El arco de Kermadec, al norte de Nueva Zelanda, es uno de los sistemas de subducción más activos y accesibles del Pacífico Sur. Su proximidad a zonas de investigación marina permite recolectar muestras de vidrio volcánico formado bajo agua fría. Estos vidrios conservan intacta la huella química del magma primitivo, sin alteración posterior por cristalización o contaminación crustal.
Datos clave
- Se analizaron 66 muestras de vidrio volcánico de Kermadec y la cuenca de Havre Trough.
- Concentraciones de oro alcanzan 6 nanogramos por gramo en magmas primitivos.
- Los cocientes oro/cobre superan los valores típicos del manto fértil en más del 200 %.
- El proceso requiere al menos dos etapas de fusión para explicar la concentración observada.
- El oro se moviliza principalmente en presencia de fluidos ricos en azufre y agua.
¿Qué impacto económico tiene este descubrimiento?
La industria minera global invierte miles de millones en exploración aurífera. Este hallazgo permite priorizar zonas de subducción activas como objetivos de prospección geológica. Países con costas en el Cinturón de Fuego del Pacífico, como Chile, Perú, Japón o Nueva Zelanda, podrían reevaluar sus reservas estratégicas. Además, el interés creciente por la minería en aguas profundas —regulada por la Autoridad Internacional de Fondos Marinos (ISA)— se ve reforzado por la evidencia de que los procesos geológicos generan concentraciones naturales de oro en entornos submarinos.

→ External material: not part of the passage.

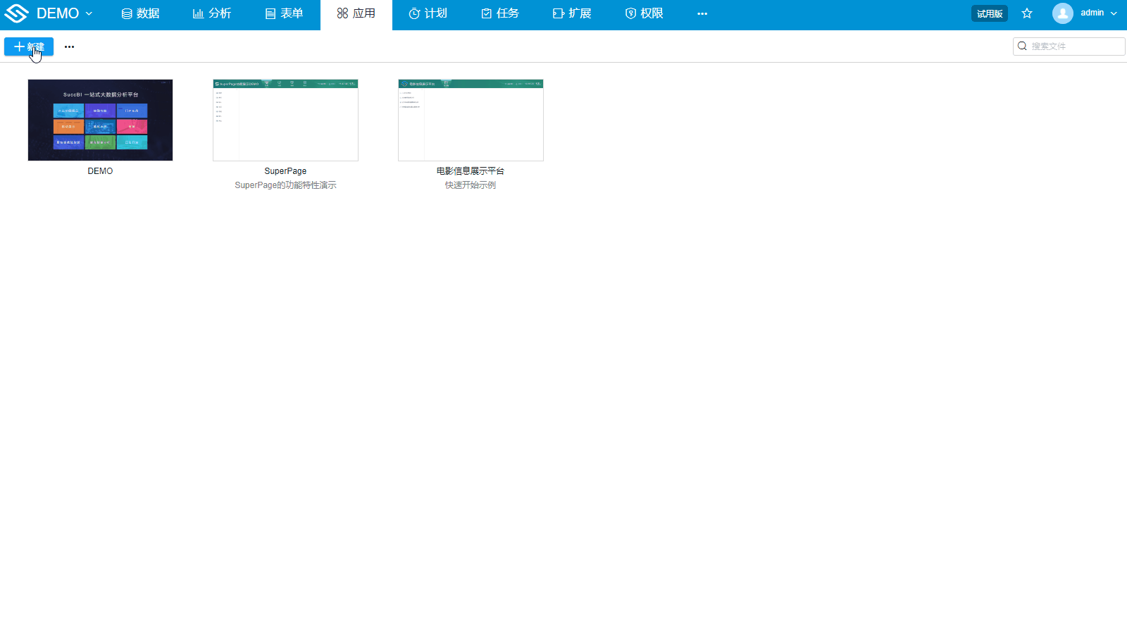1127x634 pixels.
Task: Click the SuccBI logo icon
Action: click(x=16, y=13)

Marco legal y desafíos prácticos
La extracción de minerales en zonas de subducción submarinas enfrenta límites legales ecológicos. La Convención de las Naciones Unidas sobre el Derecho del Mar (UNCLOS) exige evaluaciones de impacto ambiental rigurosas. Además, la tecnología actual no permite explotar depósitos a más de 4.000 metros de profundidad con sostenibilidad. Esto convierte el descubrimiento en un acicate para la investigación geocientífica, no para la explotación inmediata.
¿Qué implica este proceso para la geología económica moderna?

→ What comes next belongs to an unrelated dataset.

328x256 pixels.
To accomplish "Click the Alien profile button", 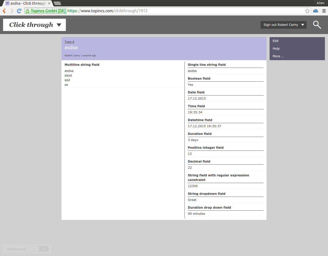I will tap(320, 3).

La teoría tradicional asociaba los depósitos de oro principalmente con sistemas hidrotermales de baja temperatura o con intrusiones graníticas. Ahora se confirma que los volcanes de arco —alimentados por magmas de subducción— son fuentes primarias de oro en etapas tempranas de su evolución. Esto obliga a actualizar los modelos de exploración y a integrar datos geoquímicos de elementos afines al sulfuro (plata, cobre, selenio, platino) como indicadores directos de potencial aurífero.
El rol de la investigación interdisciplinar
El estudio, liderado por GEOMAR Helmholtz Centre y publicado en Communications Earth & Environment, combina geoquímica de alta resolución, modelado termodinámico y mapeo tectónico. Su metodología establece un nuevo estándar para la prospección de metales críticos en entornos geodinámicamente activos.